## ASSIGNED TASK
Filter the entries down to the lines containing "with", and copy those lines.
○ ○ ○ ○ ○
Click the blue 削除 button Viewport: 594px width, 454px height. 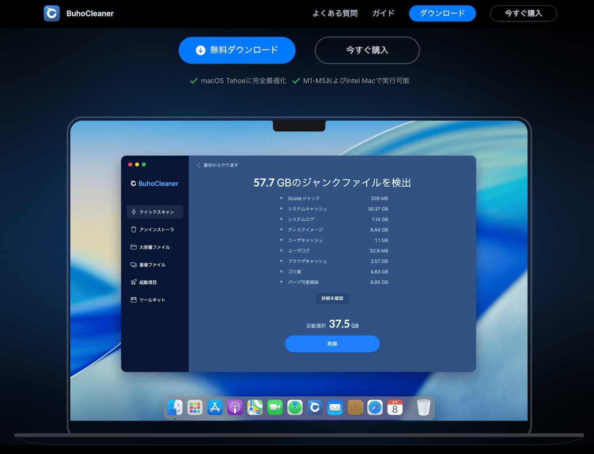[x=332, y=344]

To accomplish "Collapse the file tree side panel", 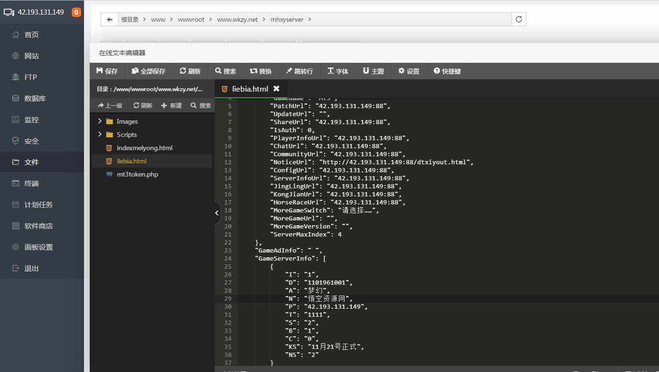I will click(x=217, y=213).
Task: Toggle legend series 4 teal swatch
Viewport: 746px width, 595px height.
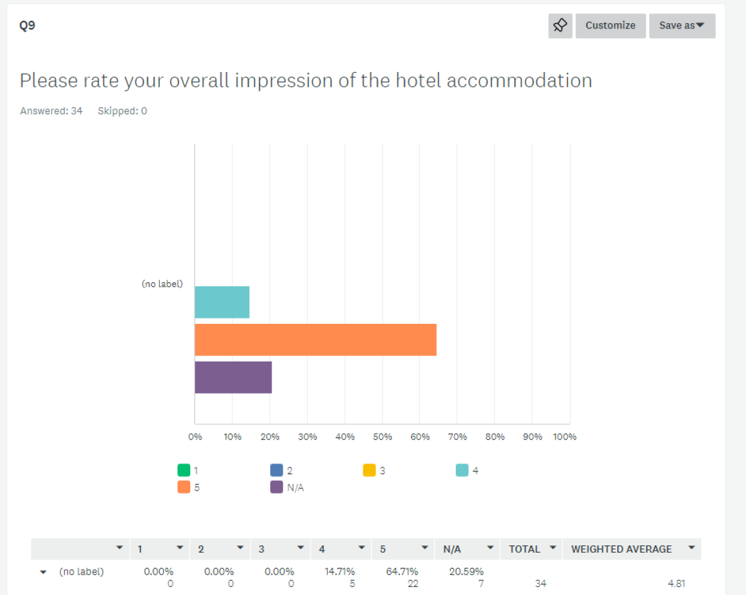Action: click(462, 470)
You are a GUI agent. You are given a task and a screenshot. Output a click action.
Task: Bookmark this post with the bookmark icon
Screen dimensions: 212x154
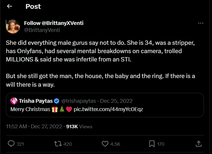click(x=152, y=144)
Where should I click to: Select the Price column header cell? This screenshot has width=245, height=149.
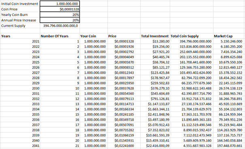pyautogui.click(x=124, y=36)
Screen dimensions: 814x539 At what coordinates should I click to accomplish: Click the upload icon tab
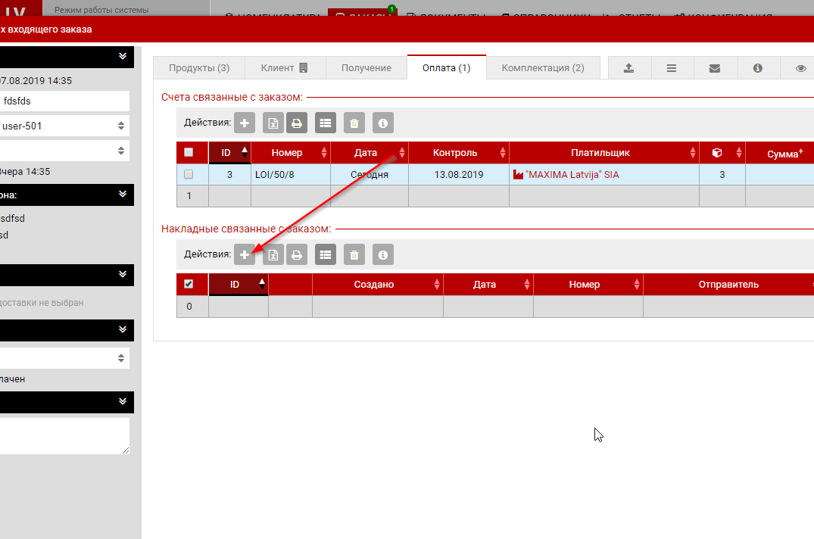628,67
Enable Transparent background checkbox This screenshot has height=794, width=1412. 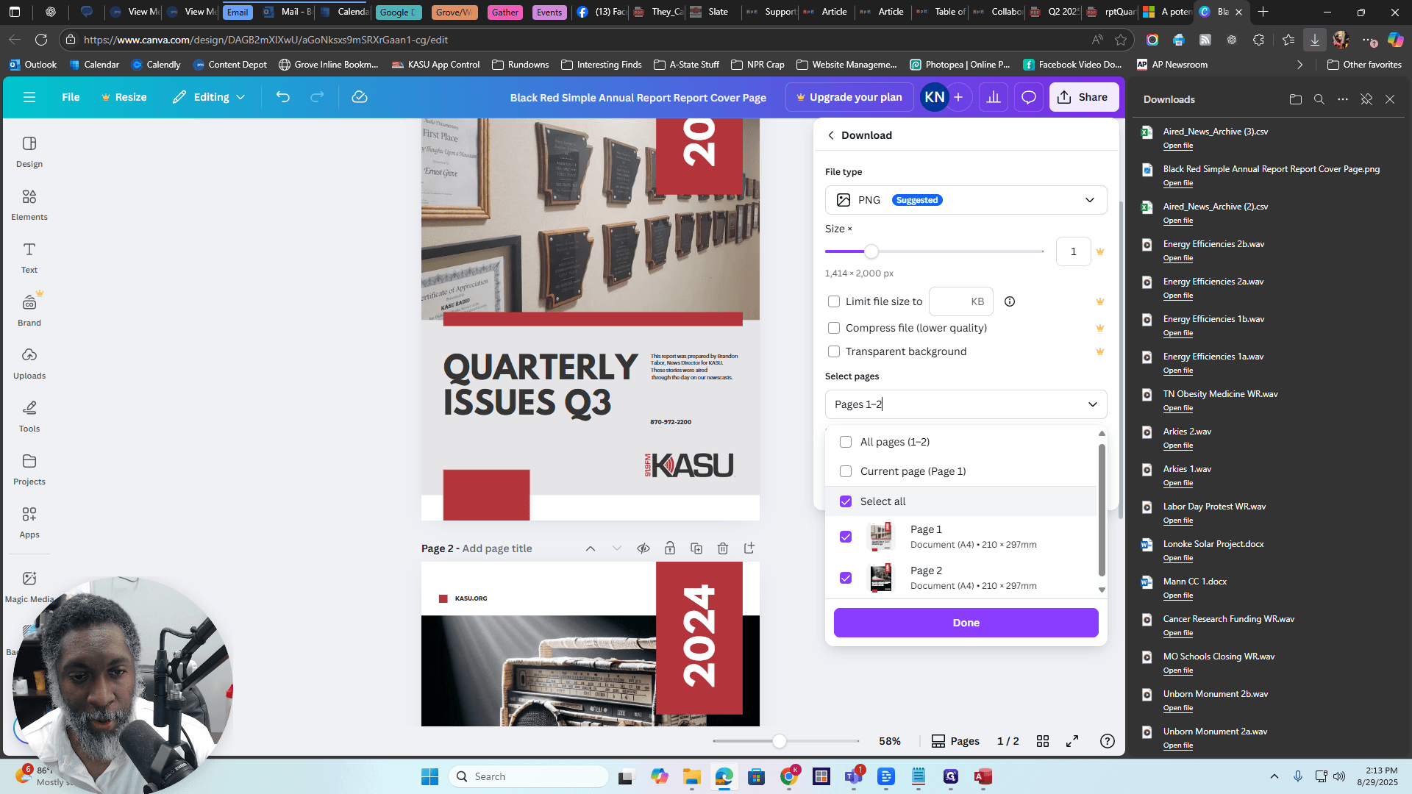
○ ○ ○ ○ ○
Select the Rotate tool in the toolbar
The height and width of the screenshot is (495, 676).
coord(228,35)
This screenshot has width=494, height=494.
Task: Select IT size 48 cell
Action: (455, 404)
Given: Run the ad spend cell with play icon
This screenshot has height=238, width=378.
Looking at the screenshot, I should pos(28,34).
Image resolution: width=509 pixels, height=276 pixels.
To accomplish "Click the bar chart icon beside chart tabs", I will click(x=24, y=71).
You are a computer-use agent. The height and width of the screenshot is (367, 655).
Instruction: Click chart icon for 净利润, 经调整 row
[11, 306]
○ ○ ○ ○ ○
## WRITTEN RESPONSE
Task: Bookmark this post with the bookmark icon
Given: Run the ad spend cell with play icon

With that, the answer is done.